## Instructions for this project

In this assignment, you'll create a Python script to perform a sentiment analysis of the Twitter activity of various news outlets, and to present your findings visually.

Your final output should provide a visualized summary of the sentiments expressed in Tweets sent out by the following news organizations:

## BBC, CBS, CNN, Fox, and New York times

The first plot will be and/or feature the following:

**1  Be a scatter plot of sentiments of the last 100 tweets sent out by each news organization, ranging from -1.0 to 1.0, where a score of 0 expresses a neutral sentiment, -1 the most negative sentiment possible, and +1 the most positive sentiment possible.

**2 Each plot point will reflect the compound sentiment of a tweet.
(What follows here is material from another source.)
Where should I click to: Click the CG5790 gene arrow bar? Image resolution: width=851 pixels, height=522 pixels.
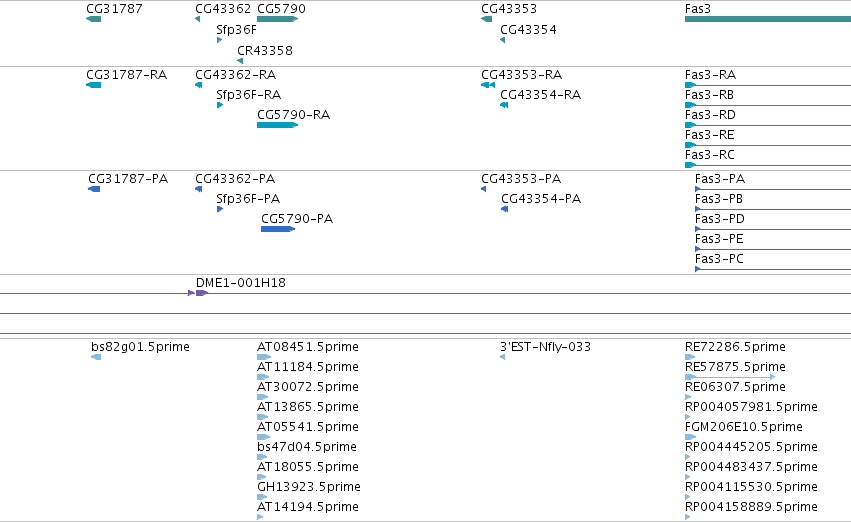(x=277, y=19)
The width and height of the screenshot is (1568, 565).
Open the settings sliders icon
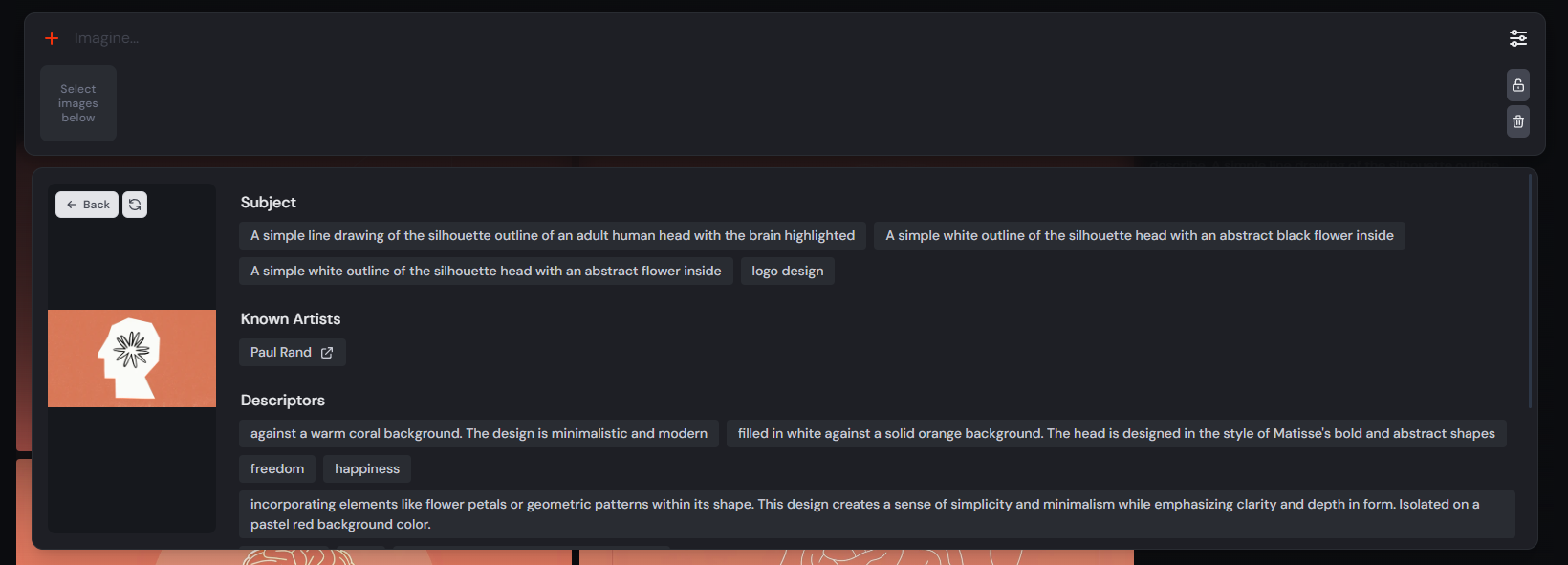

Sort each plot point by its relative timestamp.

**3 The second plot will be a bar plot visualizing the overall sentiments of the last 100 tweets from each organization. For this plot, you will again aggregate the compound sentiments analyzed by VADER.

The tools of the trade you will need for your task as a data analyst include the following: 

## Tweepy, Pandas, Matplotlib, and VADER.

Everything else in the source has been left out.